+++ Document segment
Friday, November 2, 2007

(Scene opens with our hero, alone on a stage, writing on a laptop computer...)

About ten years ago or so, I started a blog-type thing at my old job. It was a hard-hitting, up-to-date website detailing the days top issues, such as which members of Congress were ugly, and whether or not you could be killed by a baby penguin. It was a lot of fun, kept me busy, and most importantly, kept the public informed with the kind of high-quality information they just couldn’t get from the traditional media. To date, the page has logged over 250,000 views - impressive for a site that hasn’t been updated in nearly four years, and proof that there is still nothing good on the internet.

Unfortunately, circumstances arose which caused me to abandon the website – I got a job that required actual work, and my wife popped out a coupla kids. Add to that the time constraints inherent in my crack addiction, lasso lessons, fierce loyalty to the DC Rollergirls (“With Liberty and Justice to Brawl”), and m aking my own sushi, and I had very little time for the high-quality intellectual material my audience had come to love.
++++++
+++ Information shown
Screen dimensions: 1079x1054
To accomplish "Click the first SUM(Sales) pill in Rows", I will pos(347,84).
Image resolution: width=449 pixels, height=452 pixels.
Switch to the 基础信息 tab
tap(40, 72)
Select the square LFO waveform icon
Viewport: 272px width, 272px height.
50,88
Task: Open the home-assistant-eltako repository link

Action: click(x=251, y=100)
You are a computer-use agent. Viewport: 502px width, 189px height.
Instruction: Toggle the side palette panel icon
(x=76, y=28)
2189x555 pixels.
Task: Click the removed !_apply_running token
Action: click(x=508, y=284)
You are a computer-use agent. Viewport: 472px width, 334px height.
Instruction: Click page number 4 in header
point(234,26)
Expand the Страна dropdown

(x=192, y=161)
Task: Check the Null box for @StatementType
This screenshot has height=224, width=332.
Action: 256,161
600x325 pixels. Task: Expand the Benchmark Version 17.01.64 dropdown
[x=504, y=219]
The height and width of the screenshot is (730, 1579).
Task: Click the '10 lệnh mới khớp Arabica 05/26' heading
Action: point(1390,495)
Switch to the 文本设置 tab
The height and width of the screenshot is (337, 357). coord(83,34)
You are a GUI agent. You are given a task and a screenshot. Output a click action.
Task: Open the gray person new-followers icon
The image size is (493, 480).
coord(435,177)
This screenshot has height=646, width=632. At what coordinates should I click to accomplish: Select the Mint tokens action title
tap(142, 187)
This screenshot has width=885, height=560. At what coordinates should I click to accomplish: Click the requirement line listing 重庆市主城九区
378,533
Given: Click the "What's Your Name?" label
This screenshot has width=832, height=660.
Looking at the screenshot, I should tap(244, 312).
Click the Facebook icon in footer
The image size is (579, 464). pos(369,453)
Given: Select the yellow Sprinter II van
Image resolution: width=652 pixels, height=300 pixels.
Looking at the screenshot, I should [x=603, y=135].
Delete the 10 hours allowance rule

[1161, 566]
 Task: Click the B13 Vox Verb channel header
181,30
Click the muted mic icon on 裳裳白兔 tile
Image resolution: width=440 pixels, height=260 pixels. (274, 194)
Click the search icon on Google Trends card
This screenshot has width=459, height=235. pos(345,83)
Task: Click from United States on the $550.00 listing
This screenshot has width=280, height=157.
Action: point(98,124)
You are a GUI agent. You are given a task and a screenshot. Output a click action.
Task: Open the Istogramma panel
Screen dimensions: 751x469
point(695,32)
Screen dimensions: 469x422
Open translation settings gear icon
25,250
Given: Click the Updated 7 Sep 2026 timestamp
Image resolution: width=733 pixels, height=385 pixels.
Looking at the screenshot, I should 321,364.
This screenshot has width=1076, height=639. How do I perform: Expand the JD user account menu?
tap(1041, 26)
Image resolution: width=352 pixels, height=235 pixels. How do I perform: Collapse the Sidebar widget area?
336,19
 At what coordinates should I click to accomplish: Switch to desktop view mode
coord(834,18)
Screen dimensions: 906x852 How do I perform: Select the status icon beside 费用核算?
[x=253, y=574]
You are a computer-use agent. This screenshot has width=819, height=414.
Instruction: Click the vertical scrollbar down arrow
++++++
What needs to be done
Continue the blog post about the writer's abandoned humor website, starting after its last sentence.

Response
Not only that, but everyone and their sister began creating blogs, many about the most meaningless, boring things. “Oh, I just had a hard time at the DMV, I’ll blog about it!” “Oh, I found a great recipe for chicken marsala, better blog about it!” “Oh, I saw Senator Martinez in an alley behind a strip joint getting a hummer from a twelve year-old Asian boy, perhaps that’s newsworthy!” Seriously people, get a life.

I have put off creating a blog for two reasons:

1) No one cares what I have to say. Nor should they.

2) I don’t care what other people have to say. It’s like when someone tells you that you look good, or they like your outfit, when in fact they’re really fishing for compliments about themselves. “Oh, you look good too!” I didn’t read other blogs, yet I knew if I began one myself, I would expect people to not only read mine but comment on how wonderful it was. This is selfish.

However, I have come to a realization – selfish is who I am. It’s how I roll. Not only that, I’ve got some time on my hands these days. I’m still busy as a mofucker at work, but the beauty of blogs is, I suppose, that if you have one funny thought in a whole day, you post it and leave it be, rather than spend the kind of time I did on the old website turning it into 500 words. I mean, some of those articles took up to twenty minutes to write, and that doesn’t include finding funny pictures.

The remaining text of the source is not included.